Saved entries:
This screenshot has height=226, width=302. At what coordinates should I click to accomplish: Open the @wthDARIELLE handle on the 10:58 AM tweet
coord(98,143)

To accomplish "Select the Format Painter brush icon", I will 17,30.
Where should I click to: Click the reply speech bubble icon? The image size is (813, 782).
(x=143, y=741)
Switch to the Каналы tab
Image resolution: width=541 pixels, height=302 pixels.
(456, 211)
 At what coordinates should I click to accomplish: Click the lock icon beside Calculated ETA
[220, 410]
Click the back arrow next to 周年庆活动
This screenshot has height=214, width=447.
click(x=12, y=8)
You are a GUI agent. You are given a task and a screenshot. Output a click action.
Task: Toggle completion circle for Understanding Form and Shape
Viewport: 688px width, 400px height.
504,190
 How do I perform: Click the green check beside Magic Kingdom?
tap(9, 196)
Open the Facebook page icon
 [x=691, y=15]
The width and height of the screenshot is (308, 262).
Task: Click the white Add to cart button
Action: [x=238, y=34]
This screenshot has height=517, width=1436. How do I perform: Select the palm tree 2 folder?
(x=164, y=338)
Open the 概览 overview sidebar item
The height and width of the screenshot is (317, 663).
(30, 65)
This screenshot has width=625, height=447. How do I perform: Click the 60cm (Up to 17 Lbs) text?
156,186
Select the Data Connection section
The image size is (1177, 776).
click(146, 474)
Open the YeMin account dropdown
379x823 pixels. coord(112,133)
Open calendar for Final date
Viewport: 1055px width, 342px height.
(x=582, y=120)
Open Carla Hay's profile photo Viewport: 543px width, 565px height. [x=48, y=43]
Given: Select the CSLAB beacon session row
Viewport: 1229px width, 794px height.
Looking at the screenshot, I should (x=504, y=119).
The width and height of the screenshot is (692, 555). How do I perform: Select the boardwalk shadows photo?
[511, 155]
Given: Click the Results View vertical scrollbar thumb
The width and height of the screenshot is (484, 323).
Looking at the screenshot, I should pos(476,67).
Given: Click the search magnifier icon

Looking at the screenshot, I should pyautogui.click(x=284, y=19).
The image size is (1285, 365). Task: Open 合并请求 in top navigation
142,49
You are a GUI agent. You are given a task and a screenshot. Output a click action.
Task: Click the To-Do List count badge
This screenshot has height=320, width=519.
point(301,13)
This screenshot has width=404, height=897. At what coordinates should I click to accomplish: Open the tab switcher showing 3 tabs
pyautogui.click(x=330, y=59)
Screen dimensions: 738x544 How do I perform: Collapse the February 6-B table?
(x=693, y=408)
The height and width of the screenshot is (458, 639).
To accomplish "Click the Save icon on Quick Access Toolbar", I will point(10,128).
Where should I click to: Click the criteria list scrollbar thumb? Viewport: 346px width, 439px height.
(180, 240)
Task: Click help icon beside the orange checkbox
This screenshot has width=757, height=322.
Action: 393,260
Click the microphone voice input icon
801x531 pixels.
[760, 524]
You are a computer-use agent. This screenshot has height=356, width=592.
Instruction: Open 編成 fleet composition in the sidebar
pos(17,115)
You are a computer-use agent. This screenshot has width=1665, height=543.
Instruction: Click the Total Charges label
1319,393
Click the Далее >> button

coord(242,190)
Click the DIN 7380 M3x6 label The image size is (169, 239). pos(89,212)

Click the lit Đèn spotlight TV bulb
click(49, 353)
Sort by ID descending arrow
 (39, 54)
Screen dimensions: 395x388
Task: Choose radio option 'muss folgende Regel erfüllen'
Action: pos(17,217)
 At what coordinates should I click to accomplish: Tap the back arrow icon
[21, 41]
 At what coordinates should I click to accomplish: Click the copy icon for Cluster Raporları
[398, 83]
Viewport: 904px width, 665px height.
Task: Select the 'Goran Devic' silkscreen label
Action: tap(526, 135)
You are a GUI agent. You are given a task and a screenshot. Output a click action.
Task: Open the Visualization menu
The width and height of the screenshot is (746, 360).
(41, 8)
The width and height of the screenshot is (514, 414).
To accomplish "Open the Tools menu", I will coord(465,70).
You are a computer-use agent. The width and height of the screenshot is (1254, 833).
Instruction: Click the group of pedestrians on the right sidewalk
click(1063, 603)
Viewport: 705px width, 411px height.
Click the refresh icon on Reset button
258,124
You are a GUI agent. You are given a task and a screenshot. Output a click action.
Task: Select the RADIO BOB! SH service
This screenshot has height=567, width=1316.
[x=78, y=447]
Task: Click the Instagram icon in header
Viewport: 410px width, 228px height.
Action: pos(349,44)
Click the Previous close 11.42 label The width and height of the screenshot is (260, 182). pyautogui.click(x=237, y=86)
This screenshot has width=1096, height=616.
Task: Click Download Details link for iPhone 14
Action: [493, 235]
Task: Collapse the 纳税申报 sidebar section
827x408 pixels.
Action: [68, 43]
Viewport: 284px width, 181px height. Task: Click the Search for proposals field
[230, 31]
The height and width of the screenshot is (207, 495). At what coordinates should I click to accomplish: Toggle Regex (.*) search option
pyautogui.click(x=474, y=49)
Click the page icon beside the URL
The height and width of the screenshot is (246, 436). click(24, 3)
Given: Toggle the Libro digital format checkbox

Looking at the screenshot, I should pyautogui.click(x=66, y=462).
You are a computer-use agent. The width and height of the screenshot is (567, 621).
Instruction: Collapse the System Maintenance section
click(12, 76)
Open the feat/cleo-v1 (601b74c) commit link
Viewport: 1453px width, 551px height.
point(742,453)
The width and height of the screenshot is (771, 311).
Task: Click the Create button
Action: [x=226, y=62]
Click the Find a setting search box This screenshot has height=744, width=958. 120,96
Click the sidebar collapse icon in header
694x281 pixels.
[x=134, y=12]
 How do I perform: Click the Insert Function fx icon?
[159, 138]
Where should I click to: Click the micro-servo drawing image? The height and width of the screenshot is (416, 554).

**What the task requires**
Write the entries out again in full, exactly as they appear above.

**Response area**
This screenshot has height=226, width=302. At what coordinates should I click to accomplish: Open the @wthDARIELLE handle on the 10:58 AM tweet
coord(98,143)

To accomplish "Select the Format Painter brush icon", I will 17,30.
Where should I click to: Click the reply speech bubble icon? The image size is (813, 782).
(x=143, y=741)
Switch to the Каналы tab
Image resolution: width=541 pixels, height=302 pixels.
(456, 211)
 At what coordinates should I click to accomplish: Click the lock icon beside Calculated ETA
[220, 410]
Click the back arrow next to 周年庆活动
This screenshot has height=214, width=447.
click(x=12, y=8)
You are a GUI agent. You are given a task and a screenshot. Output a click action.
Task: Toggle completion circle for Understanding Form and Shape
Viewport: 688px width, 400px height.
504,190
 How do I perform: Click the green check beside Magic Kingdom?
tap(9, 196)
Open the Facebook page icon
 [x=691, y=15]
The width and height of the screenshot is (308, 262).
Task: Click the white Add to cart button
Action: [x=238, y=34]
This screenshot has height=517, width=1436. How do I perform: Select the palm tree 2 folder?
(x=164, y=338)
Open the 概览 overview sidebar item
The height and width of the screenshot is (317, 663).
(30, 65)
This screenshot has width=625, height=447. How do I perform: Click the 60cm (Up to 17 Lbs) text?
156,186
Select the Data Connection section
The image size is (1177, 776).
click(146, 474)
Open the YeMin account dropdown
379x823 pixels. coord(112,133)
Open calendar for Final date
Viewport: 1055px width, 342px height.
(x=582, y=120)
Open Carla Hay's profile photo Viewport: 543px width, 565px height. [x=48, y=43]
Given: Select the CSLAB beacon session row
Viewport: 1229px width, 794px height.
Looking at the screenshot, I should (x=504, y=119).
The width and height of the screenshot is (692, 555). How do I perform: Select the boardwalk shadows photo?
[511, 155]
Given: Click the Results View vertical scrollbar thumb
The width and height of the screenshot is (484, 323).
Looking at the screenshot, I should pos(476,67).
Given: Click the search magnifier icon

Looking at the screenshot, I should pyautogui.click(x=284, y=19).
The image size is (1285, 365). Task: Open 合并请求 in top navigation
142,49
You are a GUI agent. You are given a task and a screenshot. Output a click action.
Task: Click the To-Do List count badge
This screenshot has height=320, width=519.
point(301,13)
This screenshot has width=404, height=897. At what coordinates should I click to accomplish: Open the tab switcher showing 3 tabs
pyautogui.click(x=330, y=59)
Screen dimensions: 738x544 How do I perform: Collapse the February 6-B table?
(x=693, y=408)
The height and width of the screenshot is (458, 639).
To accomplish "Click the Save icon on Quick Access Toolbar", I will point(10,128).
Where should I click to: Click the criteria list scrollbar thumb? Viewport: 346px width, 439px height.
(180, 240)
Task: Click help icon beside the orange checkbox
This screenshot has width=757, height=322.
Action: 393,260
Click the microphone voice input icon
801x531 pixels.
[760, 524]
You are a computer-use agent. This screenshot has height=356, width=592.
Instruction: Open 編成 fleet composition in the sidebar
pos(17,115)
You are a computer-use agent. This screenshot has width=1665, height=543.
Instruction: Click the Total Charges label
1319,393
Click the Далее >> button

coord(242,190)
Click the DIN 7380 M3x6 label The image size is (169, 239). pos(89,212)

Click the lit Đèn spotlight TV bulb
click(49, 353)
Sort by ID descending arrow
 (39, 54)
Screen dimensions: 395x388
Task: Choose radio option 'muss folgende Regel erfüllen'
Action: pos(17,217)
 At what coordinates should I click to accomplish: Tap the back arrow icon
[21, 41]
 At what coordinates should I click to accomplish: Click the copy icon for Cluster Raporları
[398, 83]
Viewport: 904px width, 665px height.
Task: Select the 'Goran Devic' silkscreen label
Action: tap(526, 135)
You are a GUI agent. You are given a task and a screenshot. Output a click action.
Task: Open the Visualization menu
The width and height of the screenshot is (746, 360).
(41, 8)
The width and height of the screenshot is (514, 414).
To accomplish "Open the Tools menu", I will coord(465,70).
You are a computer-use agent. The width and height of the screenshot is (1254, 833).
Instruction: Click the group of pedestrians on the right sidewalk
click(1063, 603)
Viewport: 705px width, 411px height.
Click the refresh icon on Reset button
258,124
You are a GUI agent. You are given a task and a screenshot. Output a click action.
Task: Select the RADIO BOB! SH service
This screenshot has height=567, width=1316.
[x=78, y=447]
Task: Click the Instagram icon in header
Viewport: 410px width, 228px height.
Action: pos(349,44)
Click the Previous close 11.42 label The width and height of the screenshot is (260, 182). pyautogui.click(x=237, y=86)
This screenshot has width=1096, height=616.
Task: Click Download Details link for iPhone 14
Action: [493, 235]
Task: Collapse the 纳税申报 sidebar section
827x408 pixels.
Action: [68, 43]
Viewport: 284px width, 181px height. Task: Click the Search for proposals field
[230, 31]
The height and width of the screenshot is (207, 495). At what coordinates should I click to accomplish: Toggle Regex (.*) search option
pyautogui.click(x=474, y=49)
Click the page icon beside the URL
The height and width of the screenshot is (246, 436). click(24, 3)
Given: Toggle the Libro digital format checkbox

Looking at the screenshot, I should pyautogui.click(x=66, y=462).
You are a computer-use agent. The width and height of the screenshot is (567, 621).
Instruction: Collapse the System Maintenance section
click(12, 76)
Open the feat/cleo-v1 (601b74c) commit link
Viewport: 1453px width, 551px height.
point(742,453)
The width and height of the screenshot is (771, 311).
Task: Click the Create button
Action: [x=226, y=62]
Click the Find a setting search box This screenshot has height=744, width=958. 120,96
Click the sidebar collapse icon in header
694x281 pixels.
[x=134, y=12]
 How do I perform: Click the Insert Function fx icon?
[159, 138]
Where should I click to: Click the micro-servo drawing image? The height and width of the screenshot is (416, 554).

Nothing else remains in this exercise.